Basically I have a question in which there are two solutions, A and B. A is a buffer because there is 25cm3 of sodium hydroxide 0.010 mol/dm3 and 50cm3 of 0.010 mol/dm3 of ethanoic acid. This apparently means it is acidic.

Howver B is not a buffer and apparently this is because it is neutral. The only difference is that it has 25cm3 of sodium hydroxide 0.020mol/dm3.

Why does this make it neutral? Because the concentrations are not the same? But why would it be neutral when I add more alkali?

:confused:

Reply 1

Wenzel

If you double the concentration, you'll double the amount of OH- ions (NaOH). So basically, doubling the concentration is the same as doubling the volume here. This means there is enough OH- ions to neutralise the acid in B (since there is equal moles of the ethanoic acid and sodium hydroxide and it is a 1:1 ratio; NaOH + CH₃COOH ----> CH₃COONa + H₂O).

In A, half of the H+ ions will be able to react, but half will still remain (since NaOH is half the volume but same concentration), leaving the system in equilibrium and slightly acidic, with approximately equal amounts of the salt and the acid i.e. a buffer solution. If you need an explanation on how buffer solutions work, feel free to ask.

Reply 2

-Kav-

This all seems like a long time ago, to the extent that I'm no longer sure what a buffer is, but if the question boils down to why B is neutral, it's because the overall concentrations of acid and alkali in the solution are the same. Since the neutralise in a 1:1 ratio, equal concentrations should result in a neutral solution.

Reply 3

hunibuni

Except that buffers act to minimise the pH change in an acid/base solution, I don't really get how they work tbh so an explanation would be great! Well...I mean, I get, for example, that with ammonium hydroxide, you would have an excess of the reactant and of the NH4+ ion so when you add OH- it can react with the NH4+ without there being a significant effect on pH and when you add OH- it reacts with the H+ and is removed as water and then the excess of the reactant means more can dissolve to replace the lost ions. But I am still a bit confused...and I don't quite get why the other half of the H+ ions cannot react - because you only effectively have 0.5 of the required OH- and so only 0.4 can be 'paired up'?

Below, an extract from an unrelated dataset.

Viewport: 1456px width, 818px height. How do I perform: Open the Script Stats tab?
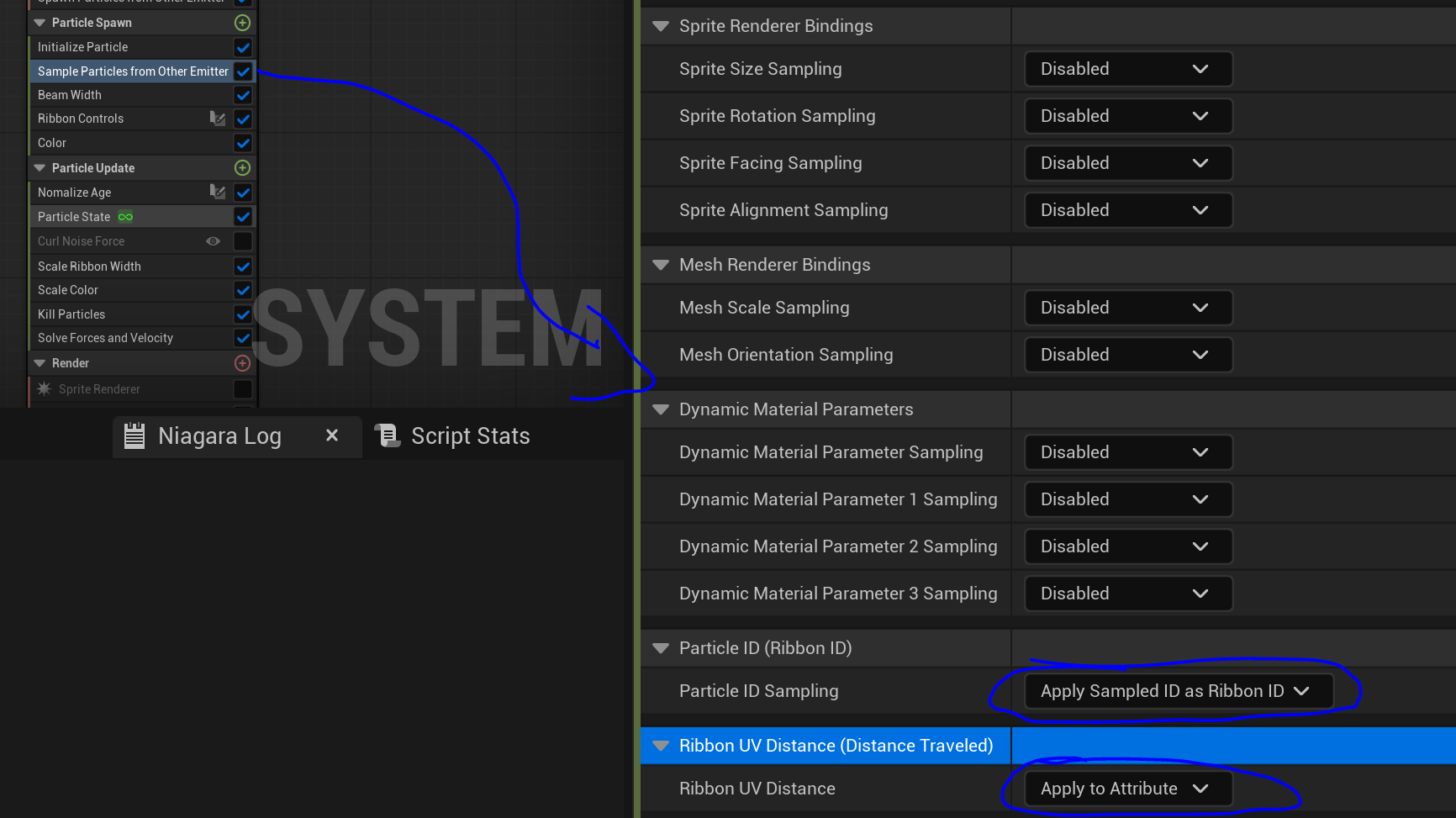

Also, how do I know it's a 1:1 ratio?

Thank you so much for your help, both of you! I'm sorry to be so annoying with all these questions!

Reply 4

Wenzel

What you've explained is more or less all there is too it. :p:

Using your example of ammonia, if you add small amounts of acid, the H⁺ ions will be removed by NH₃ and OH^-; since it's in equillibrium some H⁺ ions will remain, and the pH will still decrease by a very, very tiny amount (buffers oppose change in pH, don't stop it entirely). If you add a small amount of alkali NH₄⁺ will react with the OH^- ions producing NH₃ and H₂O; again though some OH^- will always remain.

I'll use my equation from earlier to explain the ratio thing:

NaOH + CH₃COOH ----> CH₃COONa + H₂O

Here you can see 1 mole of NaOH reacts with 1 mole of CH₃COOH, hence it is a 1:1. Now look at this equation:

2HCl + Na₂CO₃ ----> NaCl + CO₂ + H₂O

Now we need 2 moles of HCl for every 1 mole of Na₂CO₃ that reacts. So the molar ratio would be 2:1.